— DATA EXCERPTS —
——————

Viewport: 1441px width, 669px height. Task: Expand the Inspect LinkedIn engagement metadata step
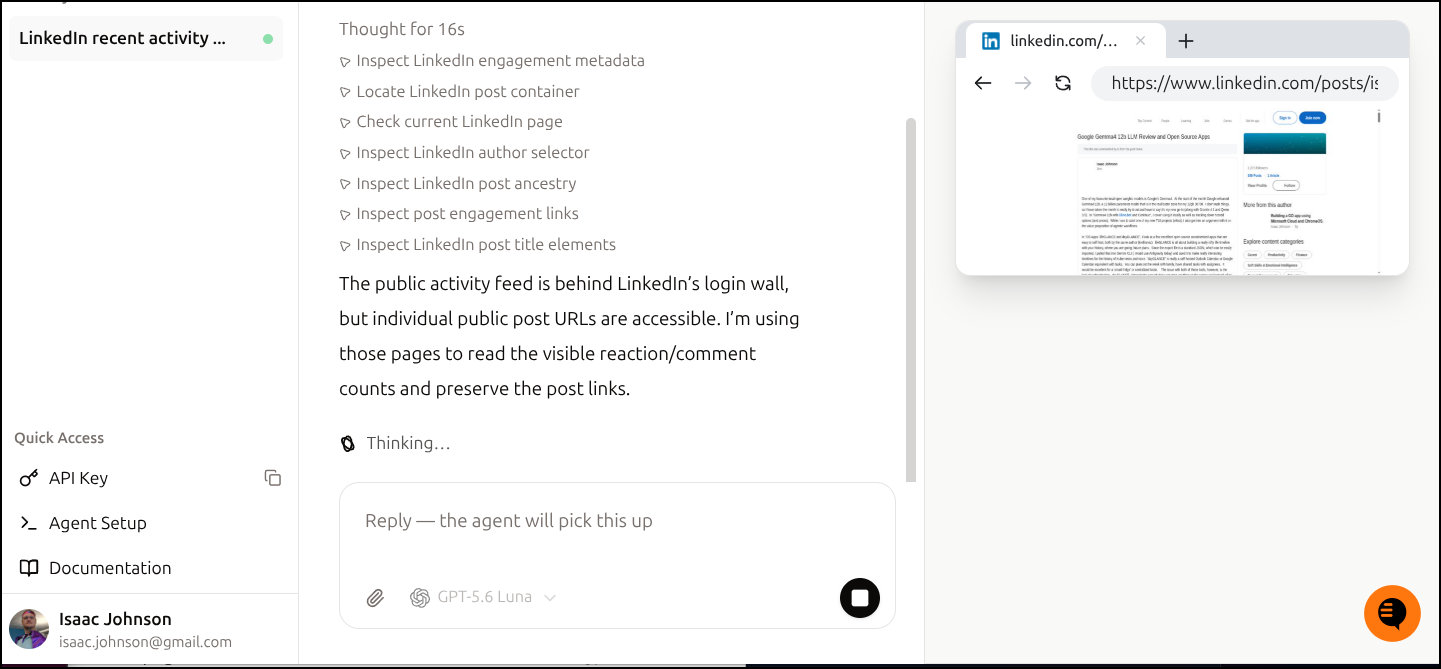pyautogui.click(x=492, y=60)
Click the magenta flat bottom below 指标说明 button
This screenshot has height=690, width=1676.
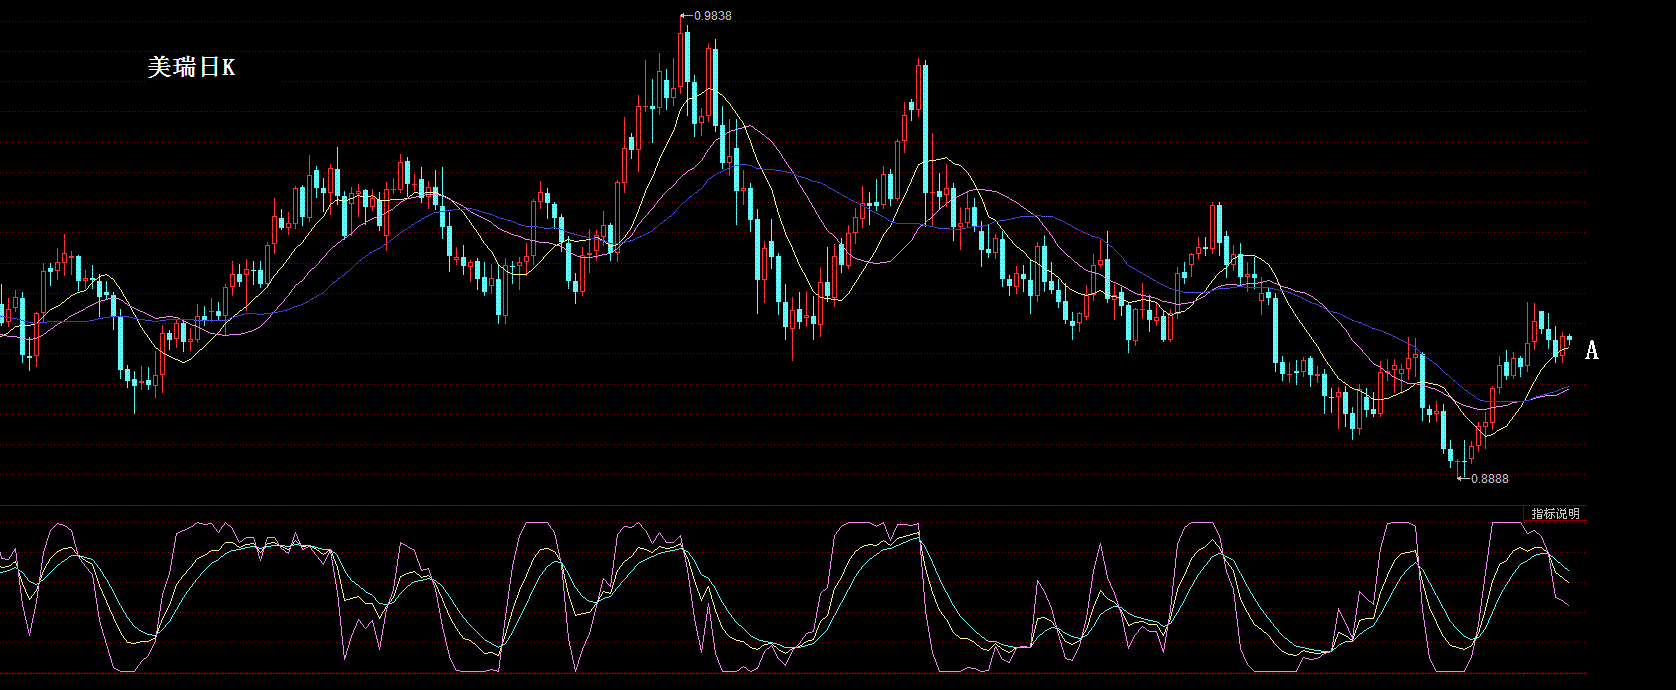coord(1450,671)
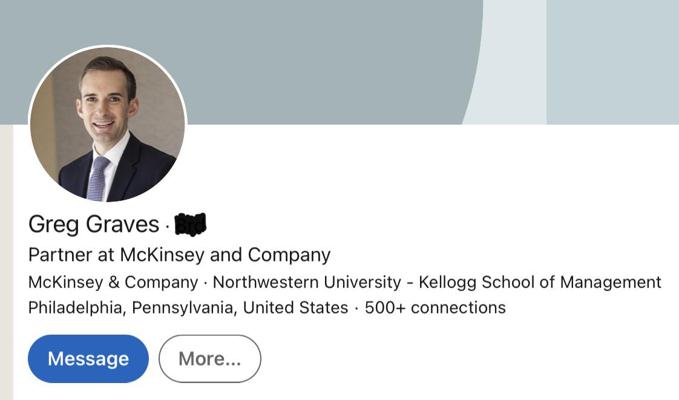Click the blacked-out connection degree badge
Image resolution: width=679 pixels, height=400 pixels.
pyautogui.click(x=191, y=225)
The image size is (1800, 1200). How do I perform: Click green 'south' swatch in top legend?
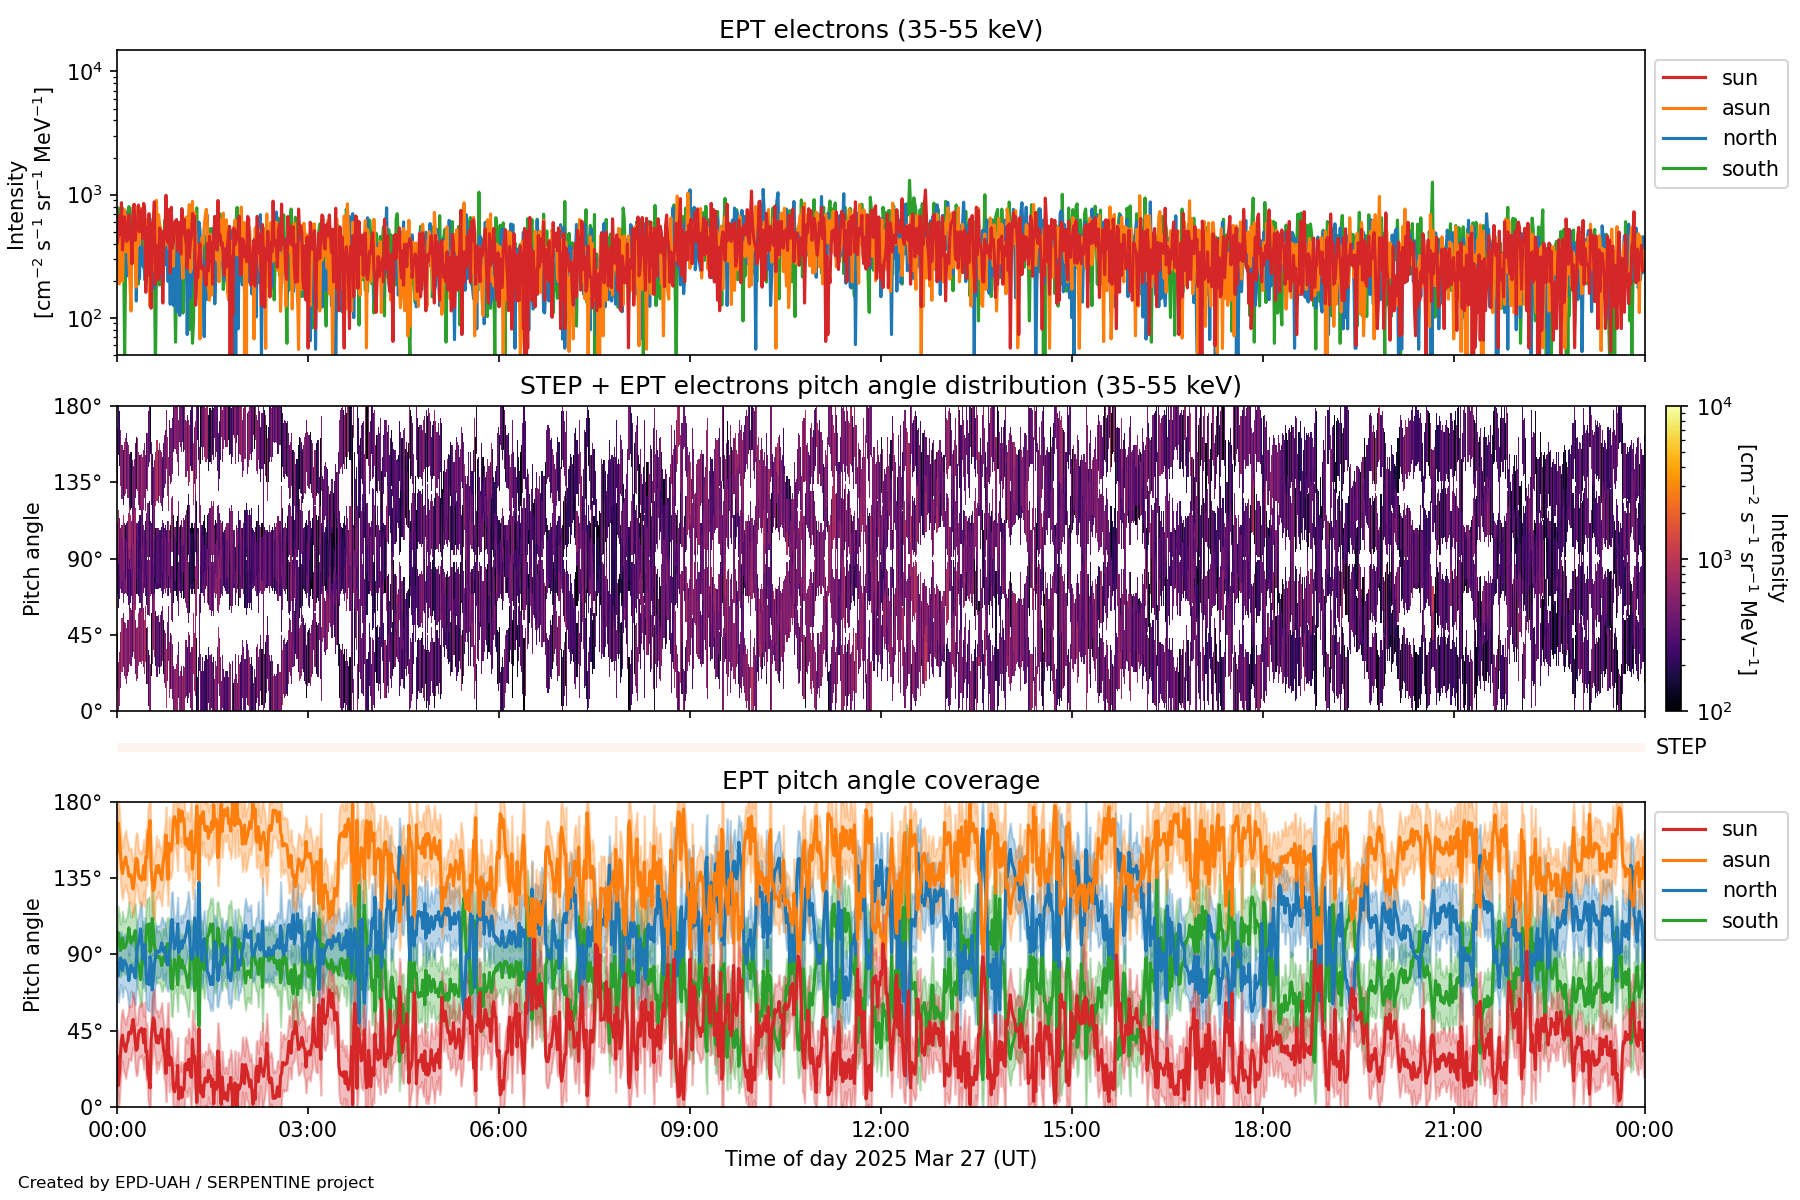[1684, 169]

——————

Apart from the images, please copy every line of the data exactly as written.

Viewport: 1441px width, 669px height. Task: Expand the Inspect LinkedIn engagement metadata step
pyautogui.click(x=492, y=60)
Click the magenta flat bottom below 指标说明 button
This screenshot has height=690, width=1676.
coord(1450,671)
Click the blacked-out connection degree badge
Image resolution: width=679 pixels, height=400 pixels.
pyautogui.click(x=191, y=225)
The image size is (1800, 1200). How do I perform: Click green 'south' swatch in top legend?
[1684, 169]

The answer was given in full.